Clear dues to coal cos: Govt to four states with low stock, high thermal capacities

The outstanding dues of the Maharashtra state utility to Coal India were Rs 3,176.1 crore at the end of FY21, while the dues of Uttar Pradesh utility were Rs 2743.1 crore. Dues of the Tamil Nadu state utility were Rs 1,281.7 crore, and that of the Rajasthan state utility were Rs 774 crore.

Written by Karunjit Singh | New Delhi |
Updated: October 12, 2021 7:37:47 am
Thermal power plants across the nation are currently facing a shortage of coal due to a sharp uptick in power demand, restricted supplies due to heavy rainfall in September, low accumulation of stock in April-June, and a huge spike in the price of imported coal.

High overdue payments to coal companies by certain states have contributed to the low levels of coal stocks at thermal power plants, as per government officials. The Power Ministry has written to four states — Maharashtra, Uttar Pradesh, Tamil Nadu and Rajasthan — asking them to clear dues to coal companies.
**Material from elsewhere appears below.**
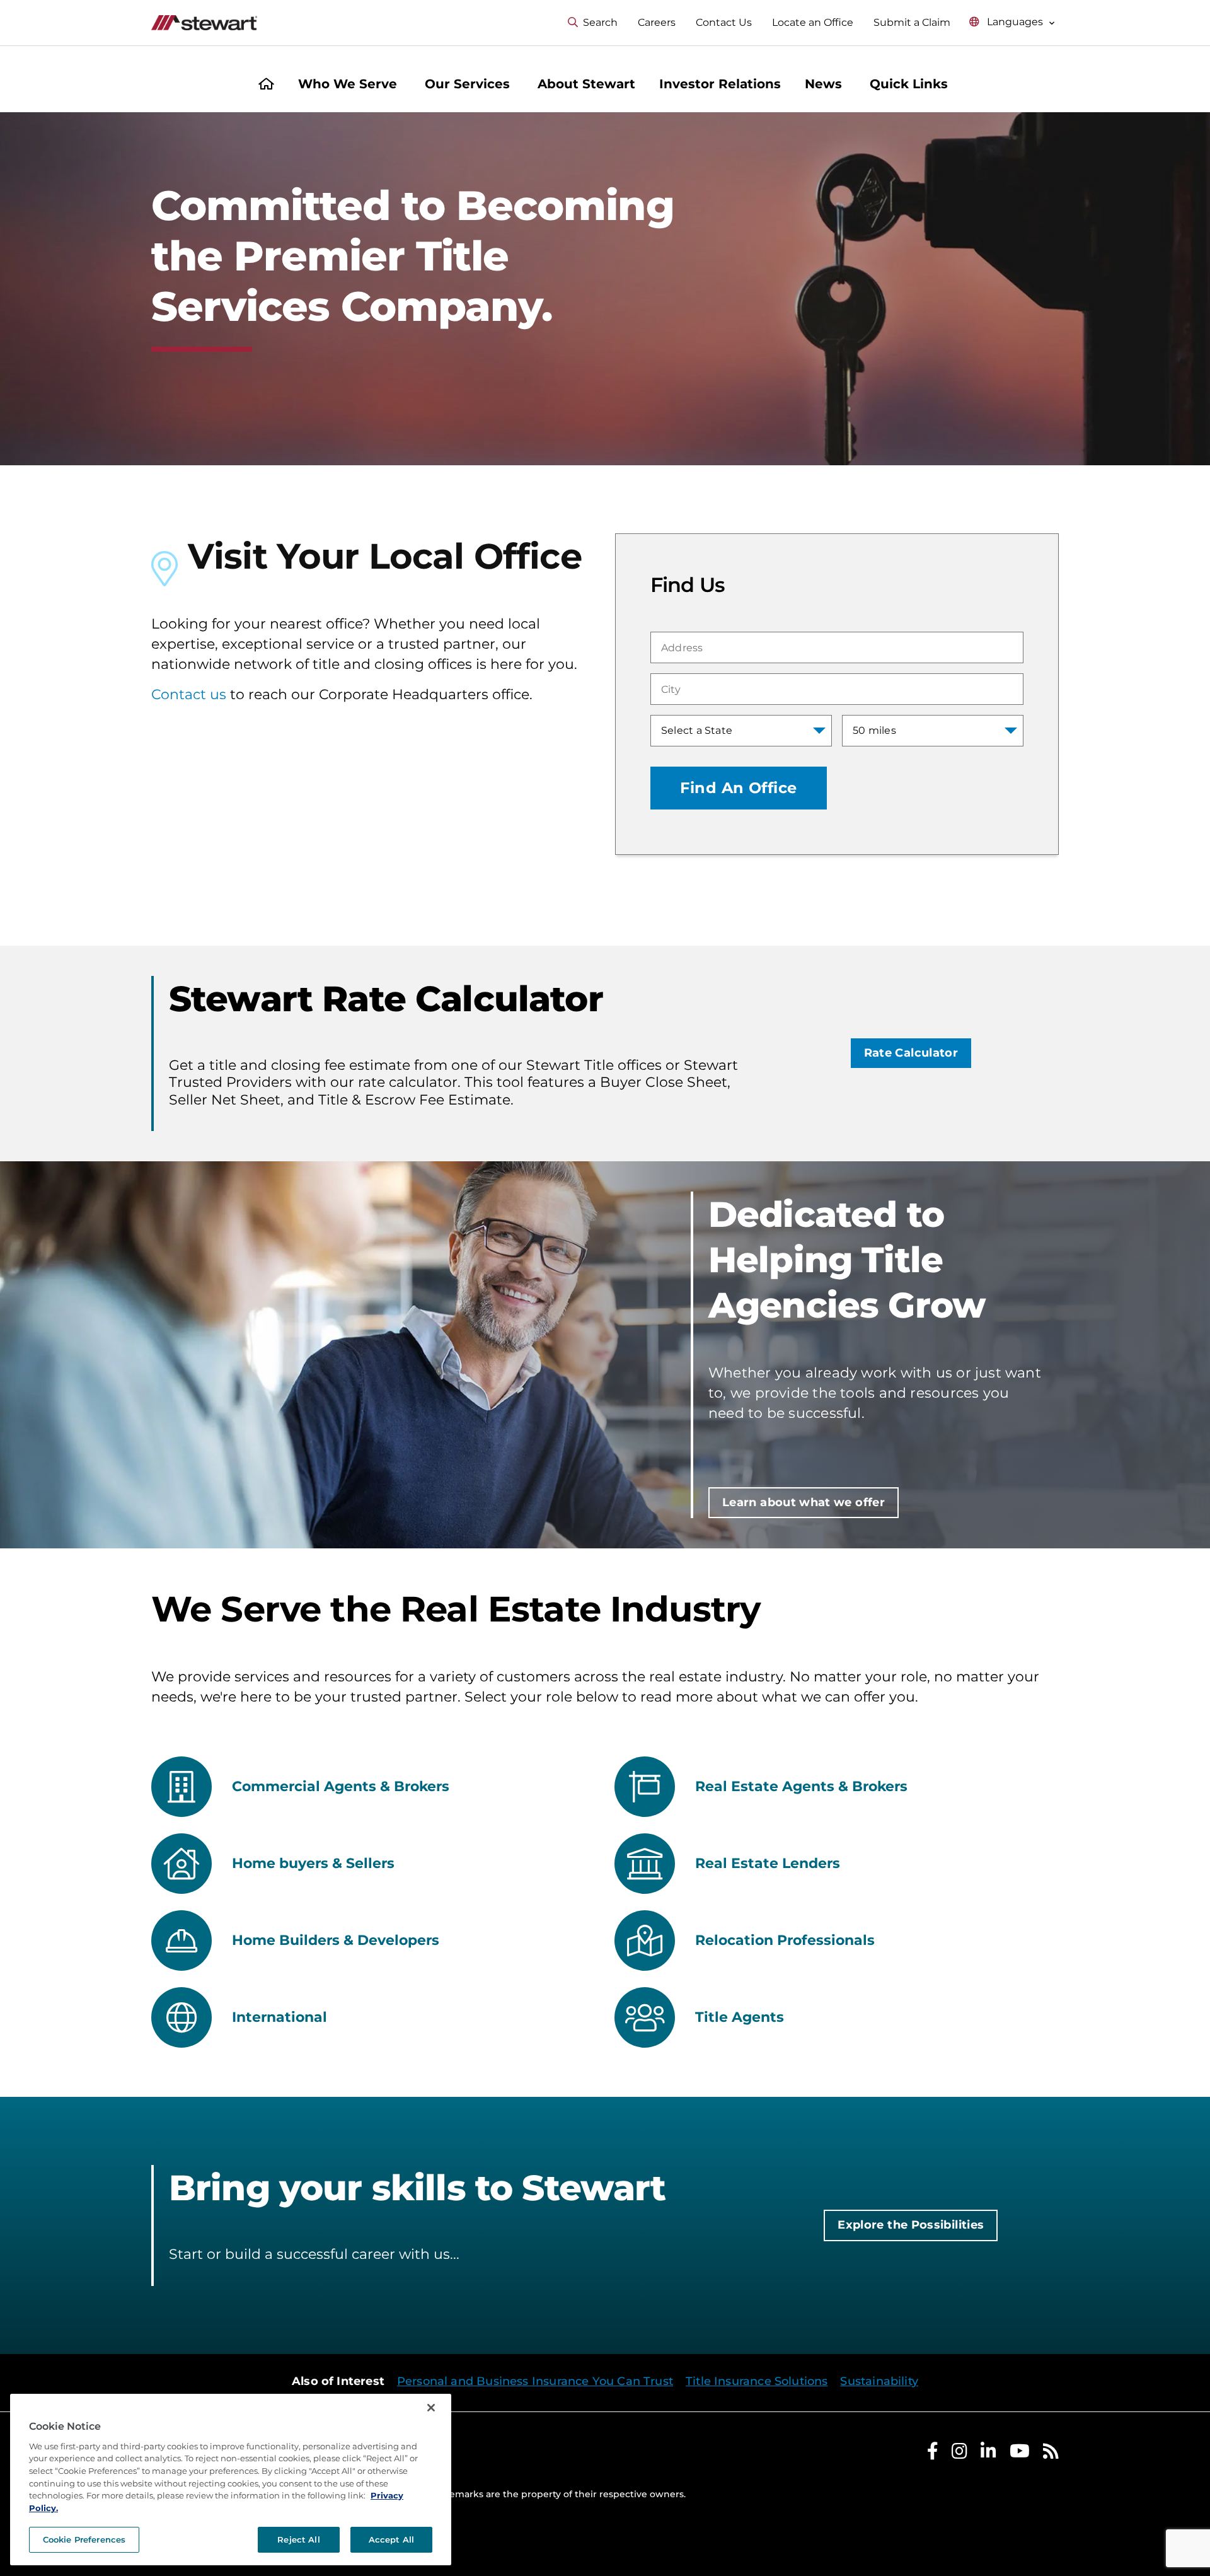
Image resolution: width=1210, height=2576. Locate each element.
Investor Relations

The outstanding dues of the Maharashtra state utility to Coal India were Rs 3,176.1 crore at the end of FY21, while the dues of Uttar Pradesh utility were Rs 2743.1 crore. Dues of the Tamil Nadu state utility were Rs 1,281.7 crore, and that of the Rajasthan state utility were Rs 774 crore.

These states have among the highest thermal capacities that have either zero days of stock or just one day of stock as on October 10. Outstanding dues of state electricity boards and power generation companies to Coal India Ltd, which accounts for about 80 per cent of India’s coal output, were Rs 21,619.7 crore at the end of FY21. “The Power Ministry has written to these states (about high dues to coal companies). While this is not the only reason behind the coal situation, this is a contributing factor,” said a government official who did not wish to be quoted.

On October 10, Uttar Pradesh had 2,000 MW of capacity that had zero days of coal stock, Maharashtra had 1,920 MW of capacity with zero stock. Tamil Nadu and Rajasthan had 1,500 MW and 500 MW of capacity with zero days of stock, respectively.

Thermal power plants across the nation are currently facing a shortage of coal due to a sharp uptick in power demand, restricted supplies due to heavy rainfall in September, low accumulation of stock in April-June, and a huge spike in the price of imported coal. India’s coal fired power plants currently have about 4 days of coal inventory as against the recommended level of 15-30 days based on distance of the plant from the source of coal.

A total of 17 power plants with a capacity of 16,430 MW had zero days of coal stock on October 10, while a further 48 plants with 62,255 MW capacity had one or two days of coal stock remaining. of the 135 thermal power plants monitored daily, 115 had coal stocks of under 7 days.

Coal-fired thermal power plants account for 208.8 GW (54 per cent) of India’s 388 GW installed generation capacity. The share of coal-based power in India’s power mix has risen to 66.4 per cent from 61.9 per cent in 2019. States like Delhi and Punjab have written to the Centre asking that coal shipments to their thermal power plants be expedited for fear of power cuts.